Even $108 oil, soaring food prices, and rising interest rates can't seem to put a dent into this rally.
But is all as it seems?
Doesn't the market always look its best when it's actually at its worst? How many more people now "feel" more comfortable about buying stocks than, say, six months or a year ago?
Is the investing public becoming too complacent?
My asking this question is not to say that money still can't be made on the long side. I absolutely believe it can.
What I am suggesting is that the low hanging fruit ... the "easy money trades" ... are long gone. In my opinion, we have entered a true stock picker's -- or, I should say sector picker's -- market.
The action in the S&P 500 last quarter pretty much confirmed this when all but 2 of the 11 sectors that make up the S&P 500 failed to outperform the index. The last time that happened was in Q1 of 2000, and right after that came the so-called "Tech Wreck".
But don't be in too quick of a rush to go short yet. It's not quite the right time; the bulls, fueled by access to cheap money, are still chasing returns. The key here is to take a more focused approach and trade the momentum rather than hunt around for "under valued" trades.
All the action right now is happening in the "hot" sectors: Energy, Metals, Industrials, Latin America, Precious Metals, Agricultural Commodities and Agricultural Stocks.
Last quarter alone, energy made up a whopping 42% of the gains seen in the S&P 500! So, unless you had direct exposure to the S&P 500 last month, or direct exposure in just two of the S&P 500 sectors, you actually under performed the broad market!
This graphic shows the actual year-to-date performance of each sector within the S&P 500 ...
In the beginning of a bull market, just about everything rallies. As bull markets mature, however, they narrow in scope. Fewer and fewer sectors participate in each successive push higher, until finally the rally fails and the bear market begins.

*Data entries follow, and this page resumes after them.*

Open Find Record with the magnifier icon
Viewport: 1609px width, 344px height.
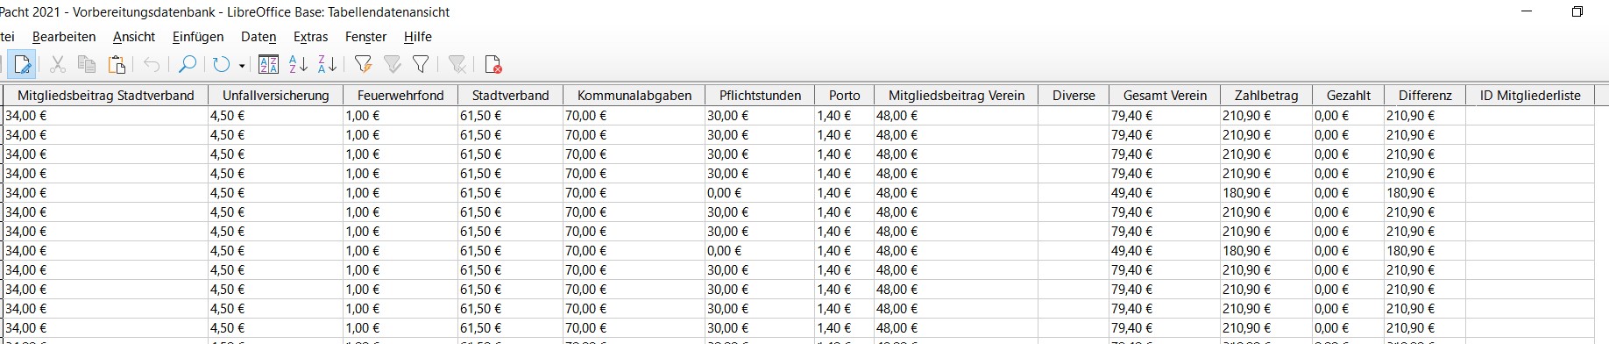[187, 64]

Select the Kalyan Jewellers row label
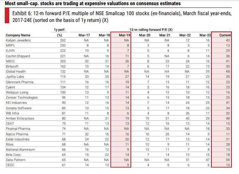[x=19, y=40]
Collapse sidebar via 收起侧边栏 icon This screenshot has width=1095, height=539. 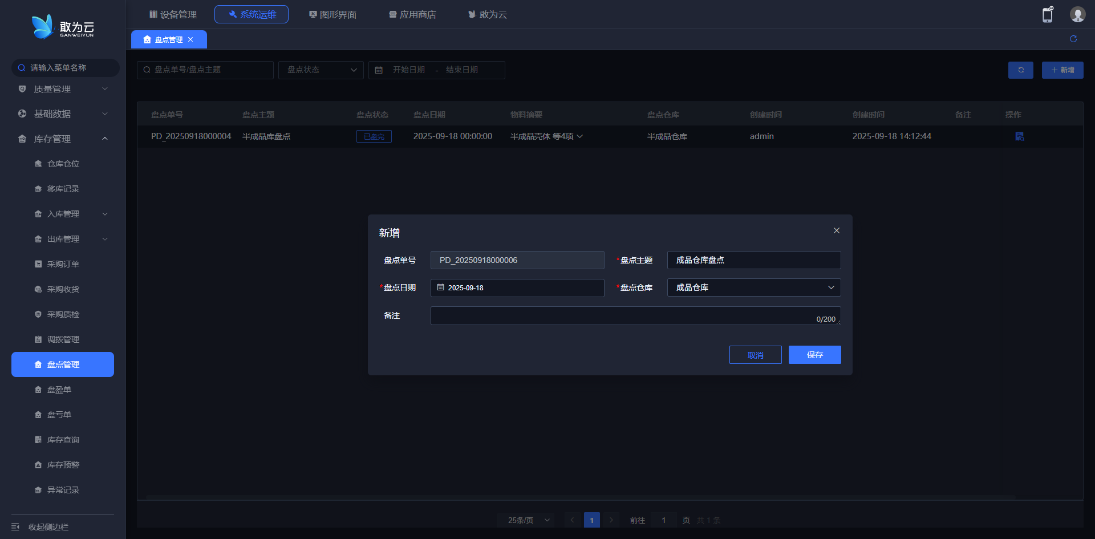coord(16,526)
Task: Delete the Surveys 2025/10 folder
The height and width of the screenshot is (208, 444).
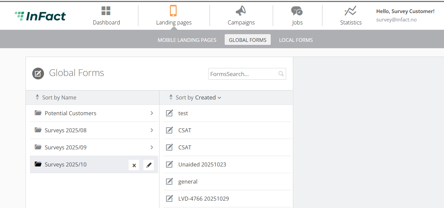Action: [x=134, y=165]
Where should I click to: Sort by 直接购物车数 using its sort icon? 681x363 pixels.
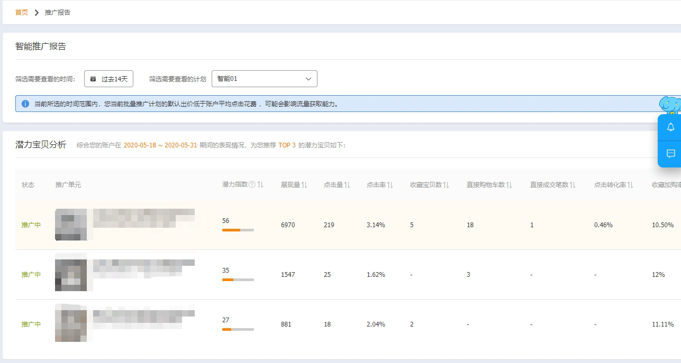tap(509, 185)
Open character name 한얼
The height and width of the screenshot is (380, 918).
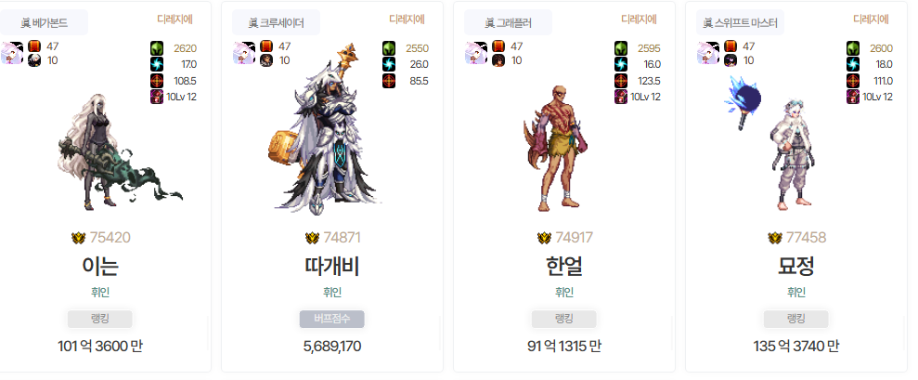[x=564, y=267]
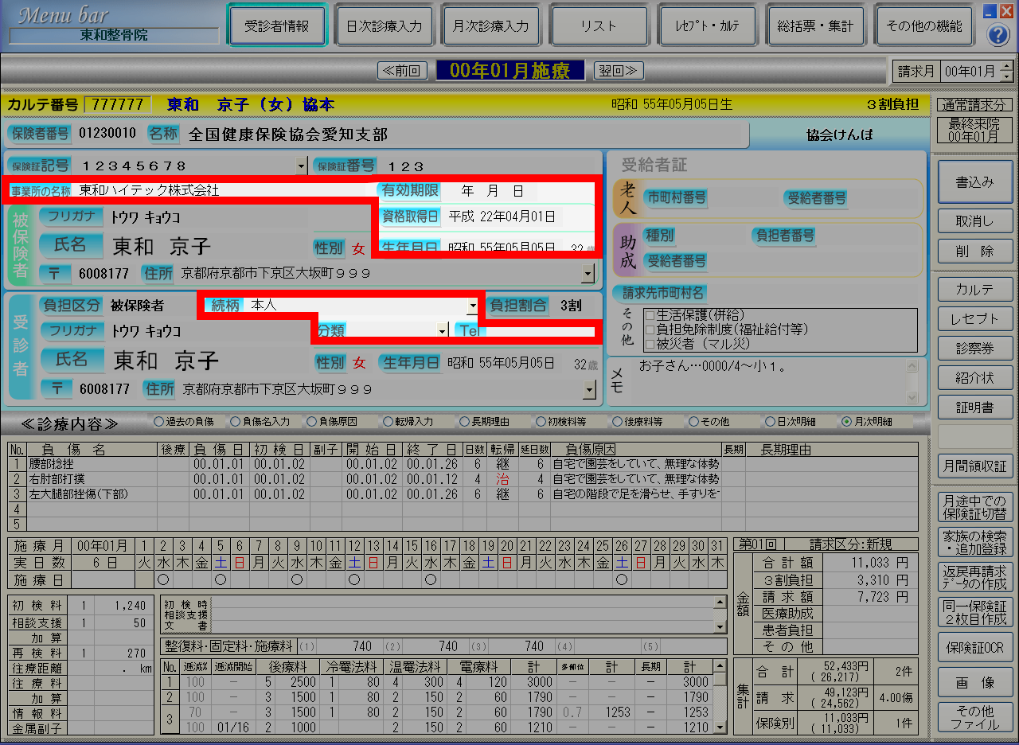Viewport: 1019px width, 745px height.
Task: Expand the 保険証記号 dropdown arrow
Action: (x=301, y=166)
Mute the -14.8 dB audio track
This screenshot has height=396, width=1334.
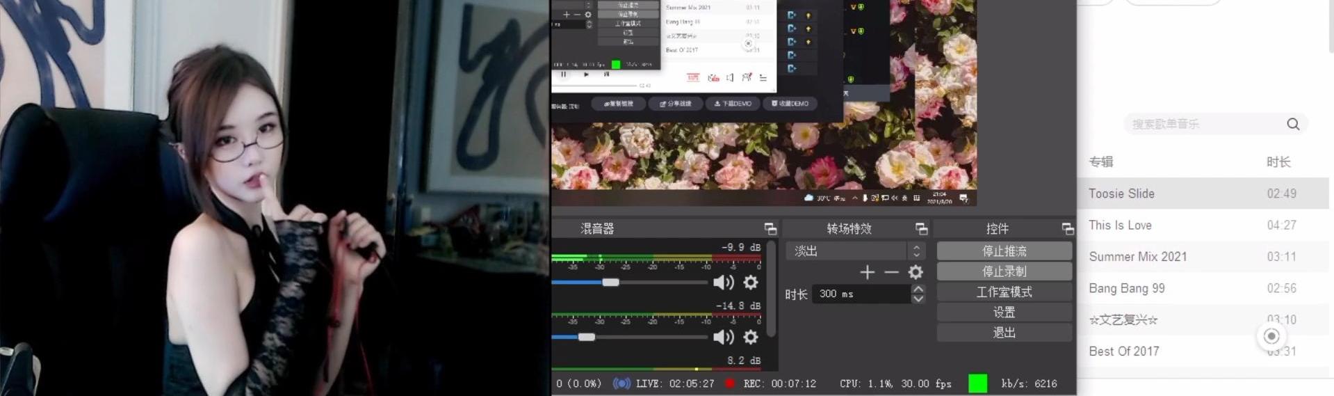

For now I wouldn't worry too much about trying to predict when the next bear market will make an appearance. There is still plenty of money to be made trading the "hot" sectors I referenced earlier in this article. Just don't drink the Kool-Aid and believe that we are entering a new "golden age" of US-led growth.
We are a long way from that!
We can't even get our budget in order for goodness sakes! Remember: An overly accommodative Fed, an eroding dollar, and trillion dollar plus annual deficits are not easily overcome. Huge dislocations are sure to follow from such terrible policies. The good news is that these events will lead to terrific profit opportunities, because government incompetence always does.
Long story short, trade the market in front of you, and not the market yet to be ... no matter how sure you are of your prognostications.